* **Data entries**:
************

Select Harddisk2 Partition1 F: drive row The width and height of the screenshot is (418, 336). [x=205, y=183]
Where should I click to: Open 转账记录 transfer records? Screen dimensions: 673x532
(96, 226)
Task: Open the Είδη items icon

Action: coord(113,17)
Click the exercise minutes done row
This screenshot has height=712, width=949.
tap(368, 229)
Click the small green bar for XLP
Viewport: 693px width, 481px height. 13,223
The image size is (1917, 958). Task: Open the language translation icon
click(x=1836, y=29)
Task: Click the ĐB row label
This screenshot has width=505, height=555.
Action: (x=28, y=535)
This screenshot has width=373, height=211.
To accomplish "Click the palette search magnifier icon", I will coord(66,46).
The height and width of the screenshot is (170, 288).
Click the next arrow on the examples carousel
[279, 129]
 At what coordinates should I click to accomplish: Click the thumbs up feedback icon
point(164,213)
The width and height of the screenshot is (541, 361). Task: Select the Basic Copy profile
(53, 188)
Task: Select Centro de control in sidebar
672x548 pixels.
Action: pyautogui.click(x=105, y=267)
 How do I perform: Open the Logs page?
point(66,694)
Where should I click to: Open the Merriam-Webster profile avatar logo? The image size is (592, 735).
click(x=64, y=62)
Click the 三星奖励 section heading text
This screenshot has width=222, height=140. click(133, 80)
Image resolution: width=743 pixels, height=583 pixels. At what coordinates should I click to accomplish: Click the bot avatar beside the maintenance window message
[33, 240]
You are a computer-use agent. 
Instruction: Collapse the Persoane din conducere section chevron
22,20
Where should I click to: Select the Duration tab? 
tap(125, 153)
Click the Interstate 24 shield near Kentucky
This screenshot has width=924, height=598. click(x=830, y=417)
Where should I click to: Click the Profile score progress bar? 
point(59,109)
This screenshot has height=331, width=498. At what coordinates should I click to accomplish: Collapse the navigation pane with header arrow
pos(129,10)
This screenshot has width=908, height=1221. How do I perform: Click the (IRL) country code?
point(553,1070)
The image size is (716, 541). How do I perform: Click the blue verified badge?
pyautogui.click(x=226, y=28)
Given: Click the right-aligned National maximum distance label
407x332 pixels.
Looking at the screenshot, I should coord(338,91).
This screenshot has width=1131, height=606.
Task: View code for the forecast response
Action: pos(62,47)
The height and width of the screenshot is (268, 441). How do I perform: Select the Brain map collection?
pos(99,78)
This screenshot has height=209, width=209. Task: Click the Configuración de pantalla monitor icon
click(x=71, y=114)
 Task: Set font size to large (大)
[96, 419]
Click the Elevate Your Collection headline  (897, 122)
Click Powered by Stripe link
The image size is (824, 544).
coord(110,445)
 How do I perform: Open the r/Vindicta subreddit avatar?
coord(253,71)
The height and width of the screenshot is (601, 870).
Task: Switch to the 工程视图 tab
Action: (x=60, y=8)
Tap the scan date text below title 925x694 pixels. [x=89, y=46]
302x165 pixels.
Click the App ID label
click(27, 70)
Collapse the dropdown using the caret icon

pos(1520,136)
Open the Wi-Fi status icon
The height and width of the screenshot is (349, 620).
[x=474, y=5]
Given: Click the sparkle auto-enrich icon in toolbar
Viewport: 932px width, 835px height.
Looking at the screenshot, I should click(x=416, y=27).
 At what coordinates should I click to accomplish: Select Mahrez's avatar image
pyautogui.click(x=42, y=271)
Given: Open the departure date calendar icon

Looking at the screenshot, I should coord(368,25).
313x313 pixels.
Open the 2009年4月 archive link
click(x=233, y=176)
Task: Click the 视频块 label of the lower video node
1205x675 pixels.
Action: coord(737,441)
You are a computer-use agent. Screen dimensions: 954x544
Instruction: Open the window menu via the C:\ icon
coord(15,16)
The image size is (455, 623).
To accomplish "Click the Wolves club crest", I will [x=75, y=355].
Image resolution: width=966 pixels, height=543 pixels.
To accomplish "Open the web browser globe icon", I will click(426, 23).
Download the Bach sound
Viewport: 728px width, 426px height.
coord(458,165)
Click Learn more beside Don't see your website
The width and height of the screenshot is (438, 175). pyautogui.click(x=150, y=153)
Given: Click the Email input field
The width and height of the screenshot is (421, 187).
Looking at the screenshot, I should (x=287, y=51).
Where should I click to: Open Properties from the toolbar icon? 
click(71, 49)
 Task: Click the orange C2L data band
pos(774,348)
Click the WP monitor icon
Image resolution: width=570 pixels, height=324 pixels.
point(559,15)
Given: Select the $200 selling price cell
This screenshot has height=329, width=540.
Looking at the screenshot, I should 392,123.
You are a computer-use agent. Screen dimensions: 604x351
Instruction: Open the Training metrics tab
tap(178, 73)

************

* **YOUR GOAL**:
Each record must be output word for word.

* **WRITTEN REPLY**:
Select Harddisk2 Partition1 F: drive row The width and height of the screenshot is (418, 336). [x=205, y=183]
Where should I click to: Open 转账记录 transfer records? Screen dimensions: 673x532
(96, 226)
Task: Open the Είδη items icon

Action: coord(113,17)
Click the exercise minutes done row
This screenshot has height=712, width=949.
tap(368, 229)
Click the small green bar for XLP
Viewport: 693px width, 481px height. 13,223
The image size is (1917, 958). Task: Open the language translation icon
click(x=1836, y=29)
Task: Click the ĐB row label
This screenshot has width=505, height=555.
Action: (x=28, y=535)
This screenshot has width=373, height=211.
To accomplish "Click the palette search magnifier icon", I will coord(66,46).
The height and width of the screenshot is (170, 288).
Click the next arrow on the examples carousel
[279, 129]
 At what coordinates should I click to accomplish: Click the thumbs up feedback icon
point(164,213)
The width and height of the screenshot is (541, 361). Task: Select the Basic Copy profile
(53, 188)
Task: Select Centro de control in sidebar
672x548 pixels.
Action: pyautogui.click(x=105, y=267)
 How do I perform: Open the Logs page?
point(66,694)
Where should I click to: Open the Merriam-Webster profile avatar logo? The image size is (592, 735).
click(x=64, y=62)
Click the 三星奖励 section heading text
This screenshot has width=222, height=140. click(133, 80)
Image resolution: width=743 pixels, height=583 pixels. At what coordinates should I click to accomplish: Click the bot avatar beside the maintenance window message
[33, 240]
You are a computer-use agent. 
Instruction: Collapse the Persoane din conducere section chevron
22,20
Where should I click to: Select the Duration tab? 
tap(125, 153)
Click the Interstate 24 shield near Kentucky
This screenshot has width=924, height=598. click(x=830, y=417)
Where should I click to: Click the Profile score progress bar? 
point(59,109)
This screenshot has height=331, width=498. At what coordinates should I click to accomplish: Collapse the navigation pane with header arrow
pos(129,10)
This screenshot has width=908, height=1221. How do I perform: Click the (IRL) country code?
point(553,1070)
The image size is (716, 541). How do I perform: Click the blue verified badge?
pyautogui.click(x=226, y=28)
Given: Click the right-aligned National maximum distance label
407x332 pixels.
Looking at the screenshot, I should coord(338,91).
This screenshot has width=1131, height=606.
Task: View code for the forecast response
Action: pos(62,47)
The height and width of the screenshot is (268, 441). How do I perform: Select the Brain map collection?
pos(99,78)
This screenshot has height=209, width=209. Task: Click the Configuración de pantalla monitor icon
click(x=71, y=114)
 Task: Set font size to large (大)
[96, 419]
Click the Elevate Your Collection headline  (897, 122)
Click Powered by Stripe link
The image size is (824, 544).
coord(110,445)
 How do I perform: Open the r/Vindicta subreddit avatar?
coord(253,71)
The height and width of the screenshot is (601, 870).
Task: Switch to the 工程视图 tab
Action: (x=60, y=8)
Tap the scan date text below title 925x694 pixels. [x=89, y=46]
302x165 pixels.
Click the App ID label
click(27, 70)
Collapse the dropdown using the caret icon

pos(1520,136)
Open the Wi-Fi status icon
The height and width of the screenshot is (349, 620).
[x=474, y=5]
Given: Click the sparkle auto-enrich icon in toolbar
Viewport: 932px width, 835px height.
Looking at the screenshot, I should click(x=416, y=27).
 At what coordinates should I click to accomplish: Select Mahrez's avatar image
pyautogui.click(x=42, y=271)
Given: Open the departure date calendar icon

Looking at the screenshot, I should coord(368,25).
313x313 pixels.
Open the 2009年4月 archive link
click(x=233, y=176)
Task: Click the 视频块 label of the lower video node
1205x675 pixels.
Action: coord(737,441)
You are a computer-use agent. Screen dimensions: 954x544
Instruction: Open the window menu via the C:\ icon
coord(15,16)
The image size is (455, 623).
To accomplish "Click the Wolves club crest", I will [x=75, y=355].
Image resolution: width=966 pixels, height=543 pixels.
To accomplish "Open the web browser globe icon", I will click(426, 23).
Download the Bach sound
Viewport: 728px width, 426px height.
coord(458,165)
Click Learn more beside Don't see your website
The width and height of the screenshot is (438, 175). pyautogui.click(x=150, y=153)
Given: Click the Email input field
The width and height of the screenshot is (421, 187).
Looking at the screenshot, I should (x=287, y=51).
Where should I click to: Open Properties from the toolbar icon? 
click(71, 49)
 Task: Click the orange C2L data band
pos(774,348)
Click the WP monitor icon
Image resolution: width=570 pixels, height=324 pixels.
point(559,15)
Given: Select the $200 selling price cell
This screenshot has height=329, width=540.
Looking at the screenshot, I should 392,123.
You are a computer-use agent. Screen dimensions: 604x351
Instruction: Open the Training metrics tab
tap(178, 73)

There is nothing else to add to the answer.